### Exercise instructions
Write out the rows as a numbered list, starting from the beginning of the rows and continuing through the line containing "(x=68, y=133)", with no blank lines. Leave out the pictures.

[Data records]
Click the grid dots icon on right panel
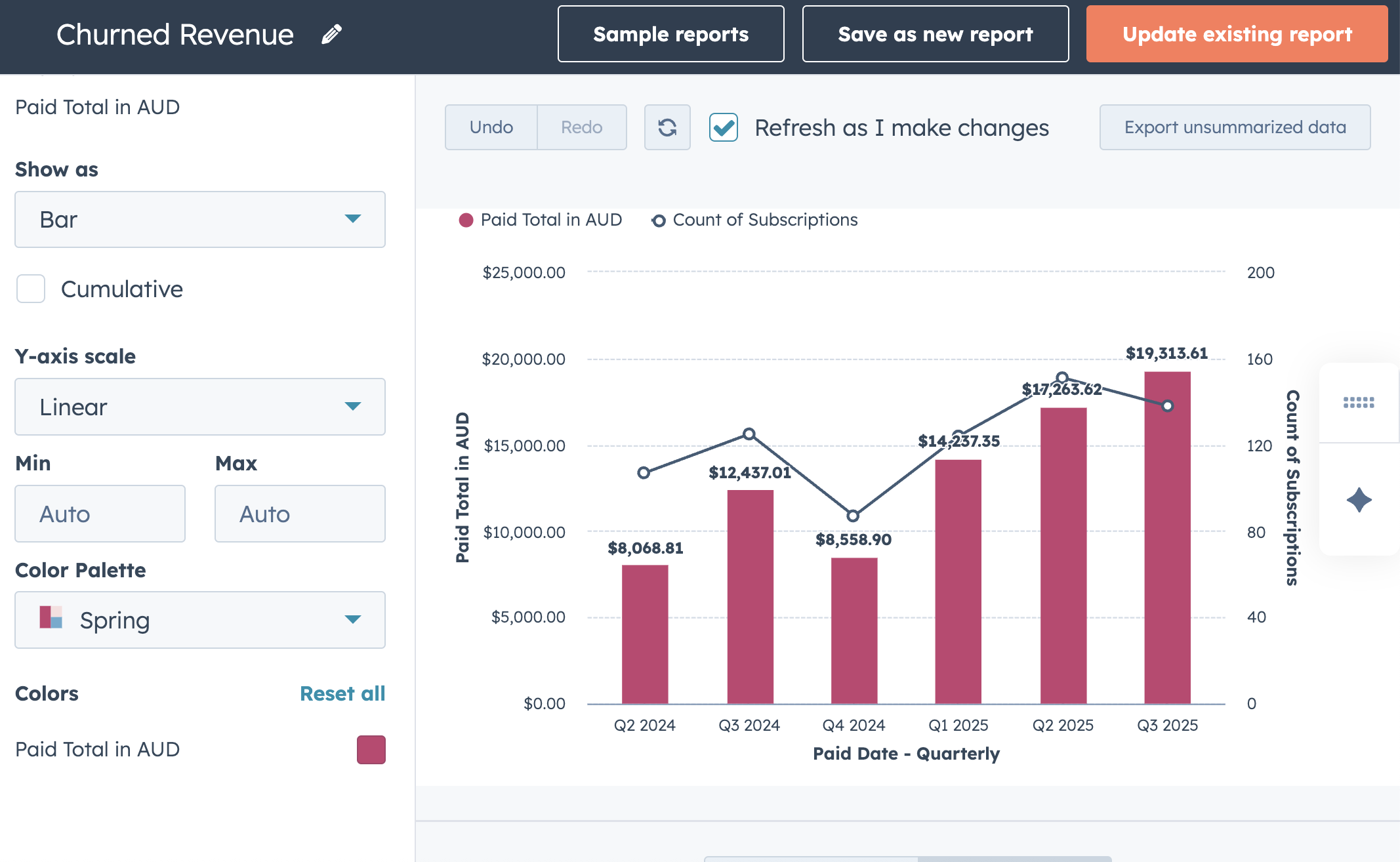The width and height of the screenshot is (1400, 862). point(1359,402)
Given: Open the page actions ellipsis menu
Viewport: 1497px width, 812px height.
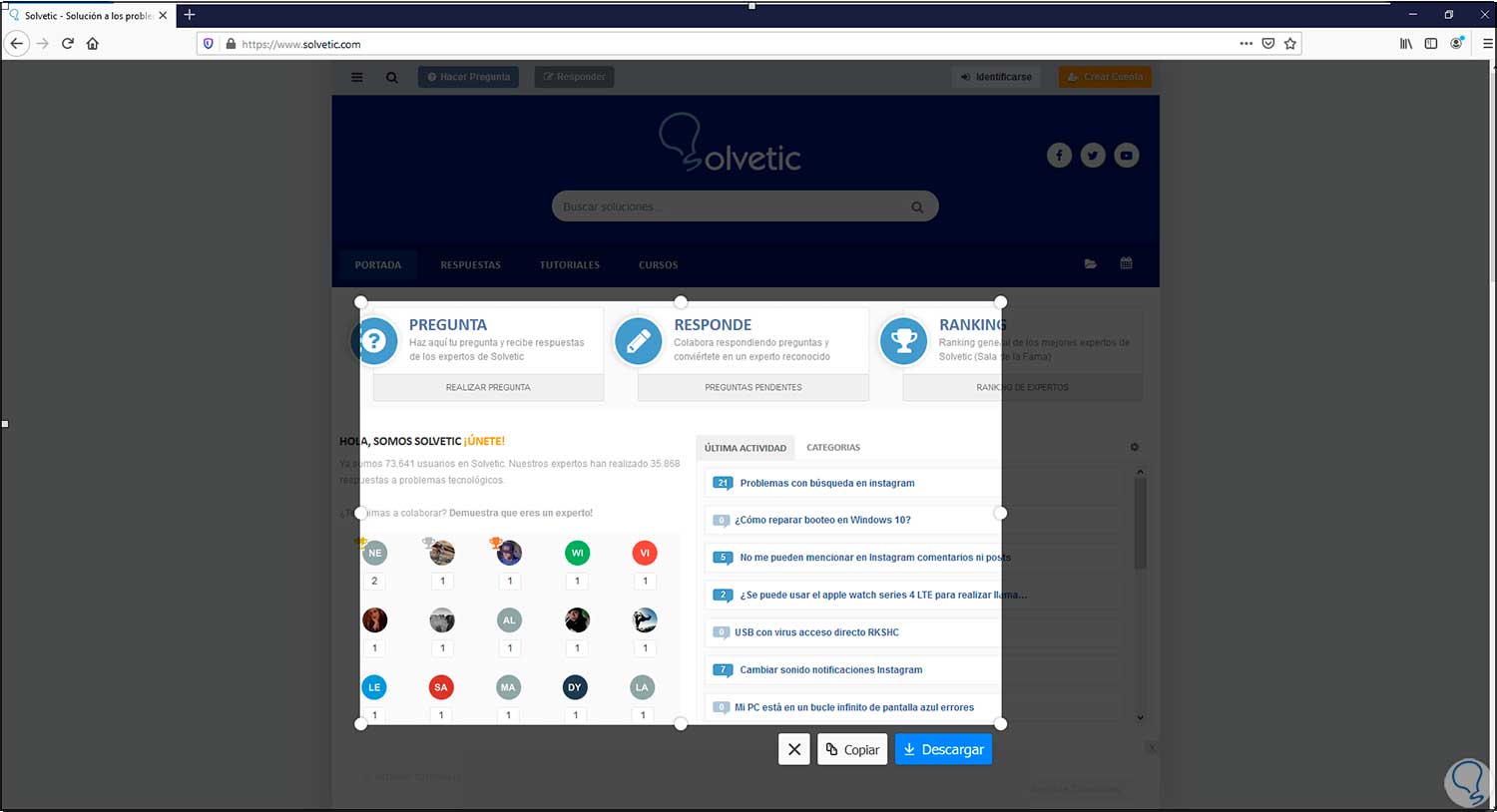Looking at the screenshot, I should pyautogui.click(x=1247, y=43).
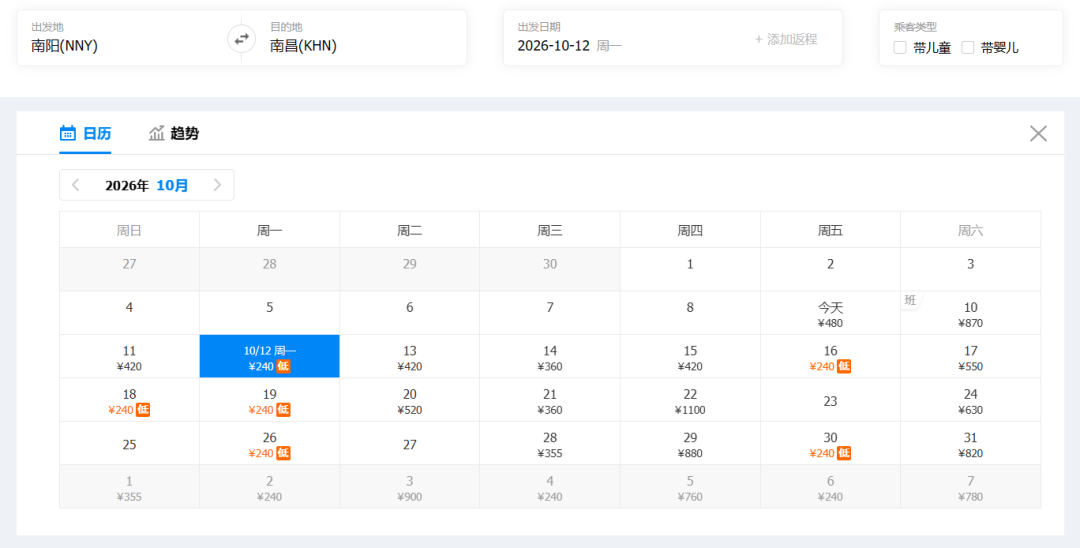Click the calendar icon on 日历 tab
This screenshot has width=1080, height=548.
(x=68, y=133)
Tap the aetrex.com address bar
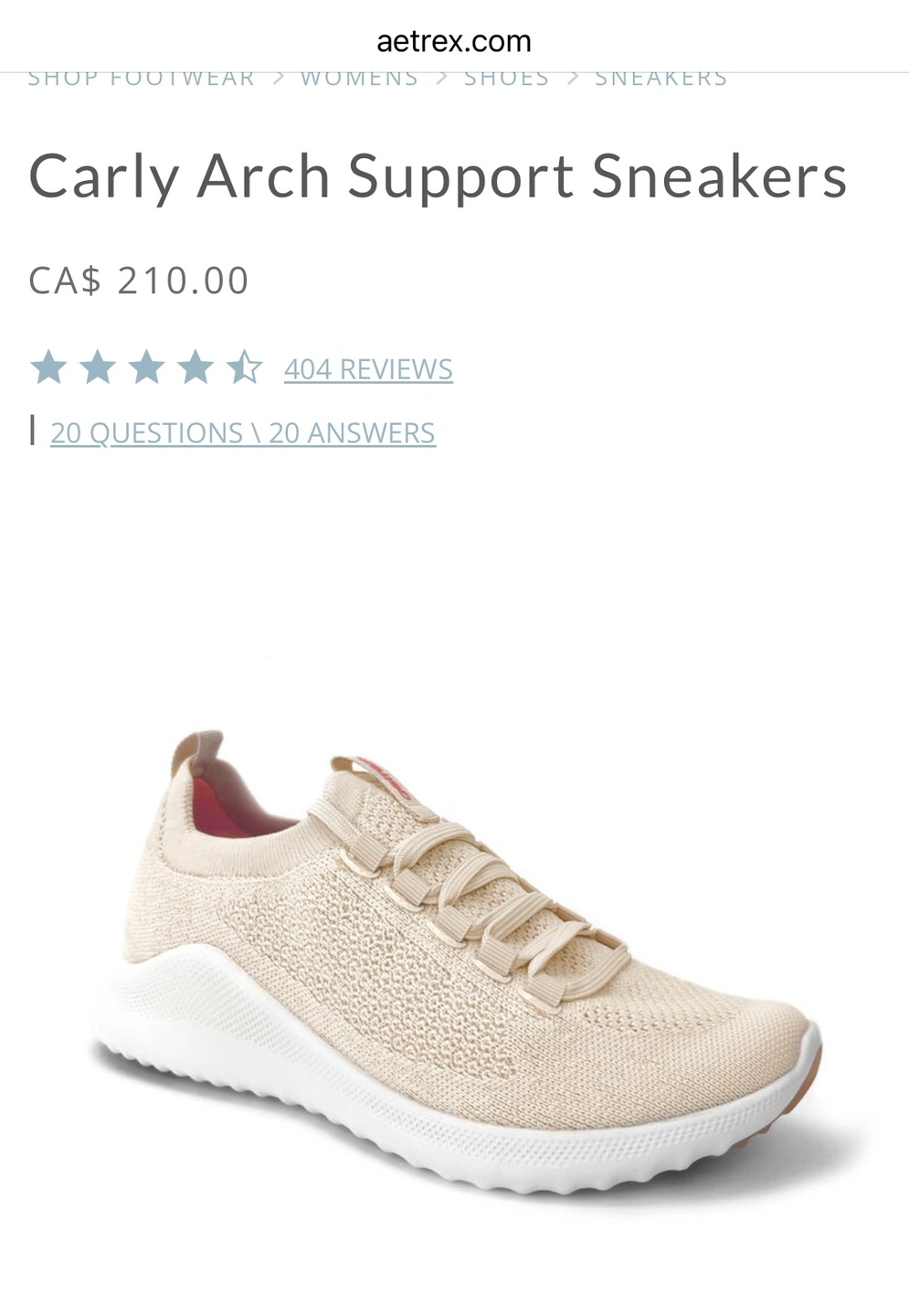Image resolution: width=909 pixels, height=1316 pixels. (x=454, y=41)
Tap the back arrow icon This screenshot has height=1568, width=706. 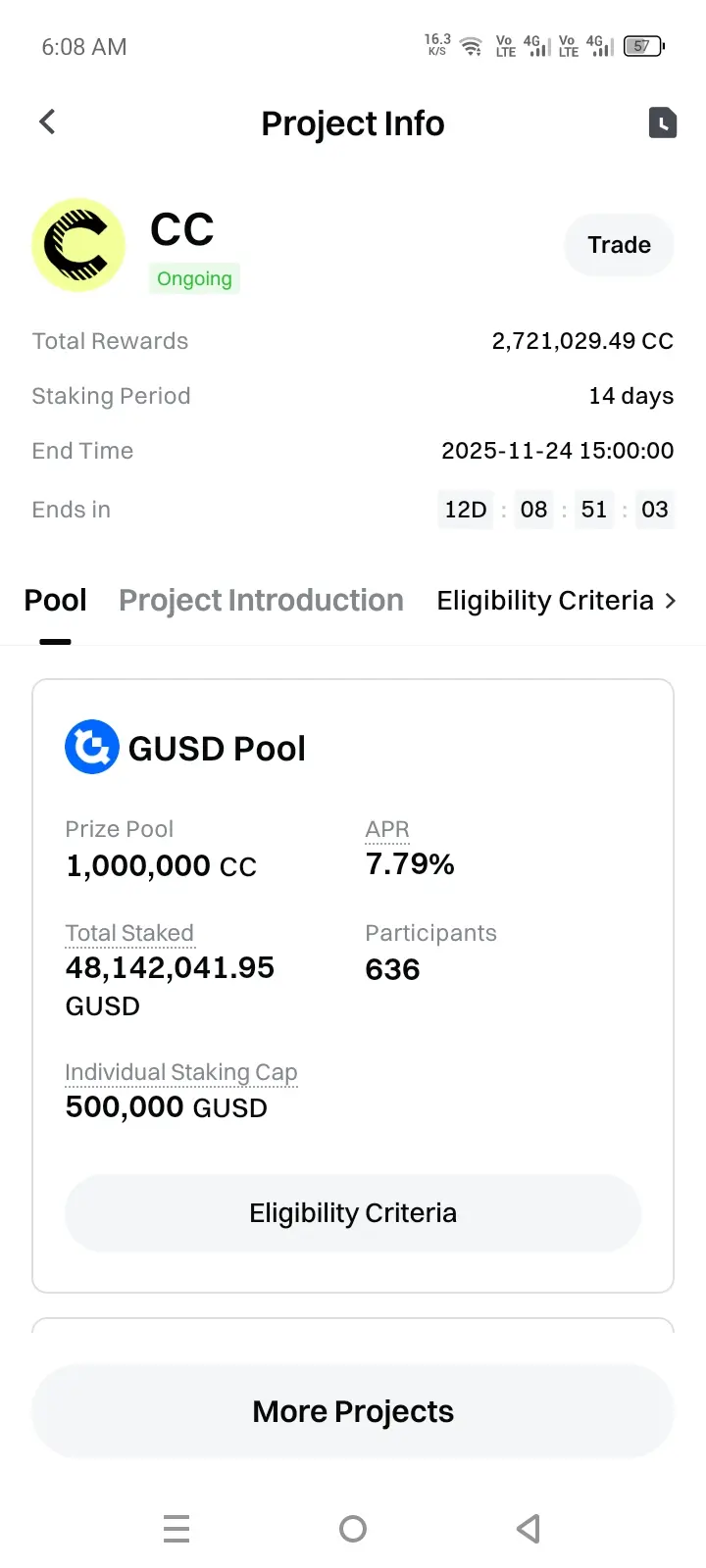(x=47, y=122)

### In response
1. Click the grid dots icon on right panel
2. The width and height of the screenshot is (1400, 862). point(1359,402)
3. Given: Open the page actions ellipsis menu
4. Viewport: 1497px width, 812px height.
5. Looking at the screenshot, I should pyautogui.click(x=1247, y=43).
6. Click the calendar icon on 日历 tab
7. This screenshot has width=1080, height=548.
8. (x=68, y=133)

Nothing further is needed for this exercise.